在台灣人的集體意識中,「知識」與「論述」是沒有地位的○黃哲翰 Dscher-Han Huang at FB (2015.12.30)

Comment
這篇非常好,感謝網友OTTO報知。

作者試圖說明,什麼是知識。也勾勒了過去徵引、實例、詮釋意義。
記得日劇《白洲次郎》中,提及他留學劍橋時,報告被教授評為「很用心但一文不值」。他完全不解。
關鍵在arguments
沒有自己的看法,文章就只是前人成果的堆砌。苦勞是有的,功勞還在未定之天。
題目,是我自己用第一句擅自加上去的。


在台灣人的集體意識中,「知識」與「論述」是沒有地位的○黃哲翰 Dscher-Han Huang at FB (2015.12.30)

▸ 取自某資料來源的紀錄:
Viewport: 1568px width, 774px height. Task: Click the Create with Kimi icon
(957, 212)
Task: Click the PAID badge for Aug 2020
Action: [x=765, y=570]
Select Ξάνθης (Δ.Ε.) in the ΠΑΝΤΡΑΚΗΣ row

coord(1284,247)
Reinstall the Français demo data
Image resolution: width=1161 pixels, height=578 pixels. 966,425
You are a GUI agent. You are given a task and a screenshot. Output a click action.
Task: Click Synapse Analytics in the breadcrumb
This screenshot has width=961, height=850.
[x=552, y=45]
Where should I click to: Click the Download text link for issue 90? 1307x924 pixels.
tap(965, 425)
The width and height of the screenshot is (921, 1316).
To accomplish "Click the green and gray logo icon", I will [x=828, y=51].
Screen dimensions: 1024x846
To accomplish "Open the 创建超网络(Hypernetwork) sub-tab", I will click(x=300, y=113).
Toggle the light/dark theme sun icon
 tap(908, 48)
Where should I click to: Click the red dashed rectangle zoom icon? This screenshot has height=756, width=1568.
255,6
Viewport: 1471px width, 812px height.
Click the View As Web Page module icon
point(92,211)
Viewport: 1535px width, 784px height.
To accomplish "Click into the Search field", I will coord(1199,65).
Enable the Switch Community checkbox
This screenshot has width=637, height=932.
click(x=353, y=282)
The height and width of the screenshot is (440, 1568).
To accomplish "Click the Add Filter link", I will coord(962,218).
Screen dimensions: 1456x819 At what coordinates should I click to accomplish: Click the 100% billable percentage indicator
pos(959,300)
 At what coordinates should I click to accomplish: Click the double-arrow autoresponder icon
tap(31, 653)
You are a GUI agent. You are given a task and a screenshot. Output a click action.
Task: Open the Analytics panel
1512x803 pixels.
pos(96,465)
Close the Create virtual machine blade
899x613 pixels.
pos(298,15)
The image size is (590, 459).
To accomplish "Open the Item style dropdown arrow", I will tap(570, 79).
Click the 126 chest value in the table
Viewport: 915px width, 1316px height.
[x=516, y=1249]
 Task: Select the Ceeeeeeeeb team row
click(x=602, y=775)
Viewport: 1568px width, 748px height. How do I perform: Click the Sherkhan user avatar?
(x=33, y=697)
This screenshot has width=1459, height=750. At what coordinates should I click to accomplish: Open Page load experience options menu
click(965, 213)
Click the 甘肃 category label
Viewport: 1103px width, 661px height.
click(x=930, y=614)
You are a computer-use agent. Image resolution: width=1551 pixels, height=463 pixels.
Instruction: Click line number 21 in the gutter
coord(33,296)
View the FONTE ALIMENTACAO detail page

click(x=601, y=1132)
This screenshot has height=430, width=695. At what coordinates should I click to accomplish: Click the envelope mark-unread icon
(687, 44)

▸ 任務指示: 請逐字抄錄上方那篇談知識與論述在台灣人集體意識中地位的文字全文。

▸ 任務解答:
在台灣人的集體意識中,「知識」與「論述」是沒有地位的○黃哲翰 Dscher-Han Huang at FB (2015.12.30)

Comment
這篇非常好,感謝網友OTTO報知。

作者試圖說明,什麼是知識。也勾勒了過去徵引、實例、詮釋意義。
記得日劇《白洲次郎》中,提及他留學劍橋時,報告被教授評為「很用心但一文不值」。他完全不解。
關鍵在arguments
沒有自己的看法,文章就只是前人成果的堆砌。苦勞是有的,功勞還在未定之天。
題目,是我自己用第一句擅自加上去的。


在台灣人的集體意識中,「知識」與「論述」是沒有地位的○黃哲翰 Dscher-Han Huang at FB (2015.12.30)